John Mahama
A few weeks ago, the flagbearer of the opposition National Democratic Congress (NDC) promised to do a clean campaign. We and others digested the promise with a pinch of salt because we doubted he would be able to do so.
Emerging details from his campaign tours are pointing at him comfortably sitting in the gutters of local politics passing rather dangerous remarks. He is living to his billing of a bad player as we very much thought.
The former President, as Vice-President Mahamudu Bawumia remarked recently, is an old quantity. We know him and like the leopard, he cannot change the spots of his skin. All he can do is to engage in his trademark hypocrisy and mendacity.
One thing the former President must do to reverse his unimpressive image is to convince Ghanaians that he would be truthful and decent in his choice of words when he is especially speaking about his opponents.
The NDC flagbearer is failing in his bid to convince people to come to his aisle on the political spectrum, with his poor communication skill being a causative agent. It is an ironic reality considering the fact that he is someone who studied this subject at post-graduate level. Desperation and frustration are taking a toll on him.

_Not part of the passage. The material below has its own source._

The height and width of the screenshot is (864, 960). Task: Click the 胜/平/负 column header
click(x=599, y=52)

A campaign of invective and outright untruth are injurious to the image of a person seeking the votes of his compatriots.

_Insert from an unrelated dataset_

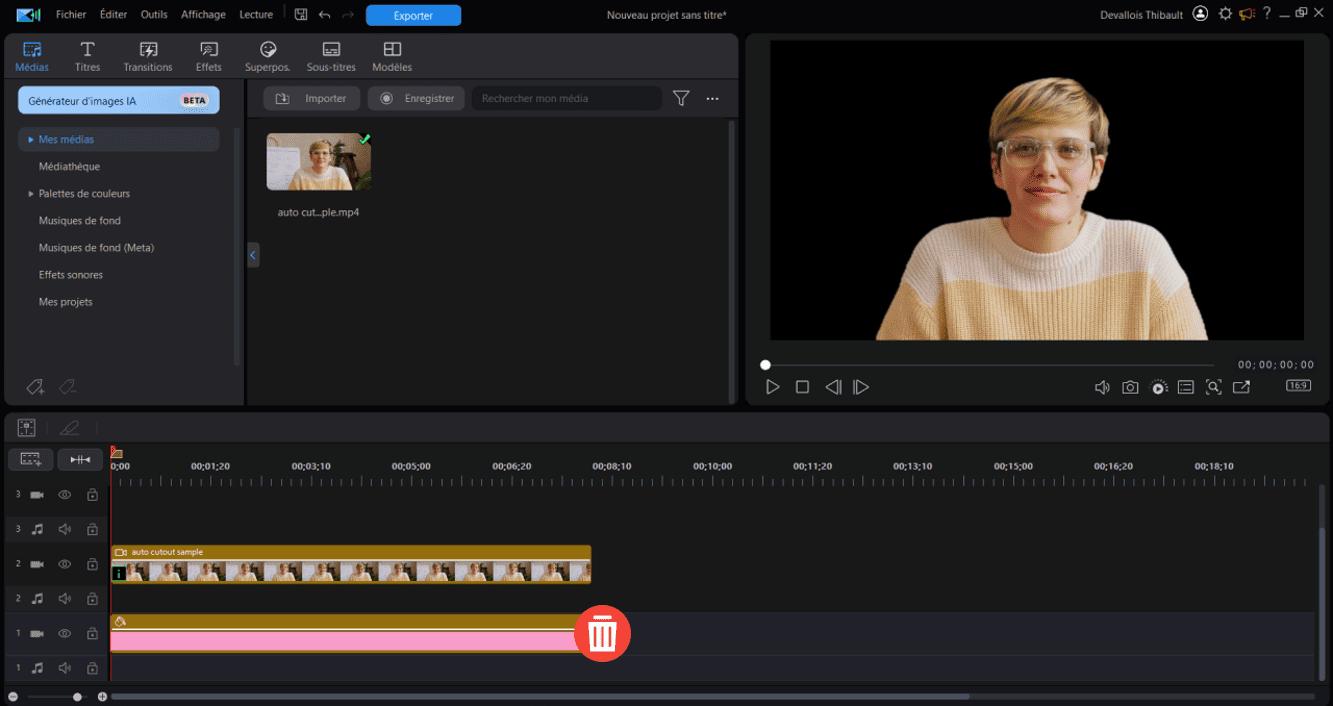Click the Undo arrow in the top toolbar
Viewport: 1333px width, 706px height.
(x=326, y=14)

His description of Vice-President Mahamudu Bawumia, a gentleman who would not go close to hurling invective at others, in uncharitable terms surprised many, including us on the Daily Guide.
Going dirty as the Daily Guide headline of yesterday put it in reference to him is something which should not be associated with someone who was at the helm of state and seeking a return. We are saddled with a John Mahama who does not keep his word even when it is about being decent for a while in his public discourses as we have observed in the past few weeks.
The prognosis is not good. The former President would insult as many people as he wishes to as part of his campaign strategy in the run-up to the December polls. But who would rein in the horse which has fled the paddock?
The Sammy Gyamfis have been shown the way to be dirty in their public discourses. When the young man started insulting people of the same age as his grandfather many wondered whether the former President was going to check him. That has not been the case because after all he is only doing the bidding of his boss, the flagbearer. How sad that another child is being trained to become a full-fledged sharp-teethed politician.
Do Ghanaians want a President who is on an insulting spree and would divide the country along ethnocentric lines?
Do we want a President for whom morality means nothing?
Do we want a President whose management of the economy when he was in charge was anything but acceptable?
Do we want a President who cannot be trusted with the public purse?
Do we want a President whose tenure was riddled with fiscal challenges which nearly pushed the country over the precipice?
Do we want a President who does not see the good in others?
Do we want a President who disregards the repercussions of remarks which are ethnocentric in tone?
With the answers to the foregone all turning negative, of course, there is no disputing the fact that our best bet as Ghanaians is to spare the country a return of a John Mahama.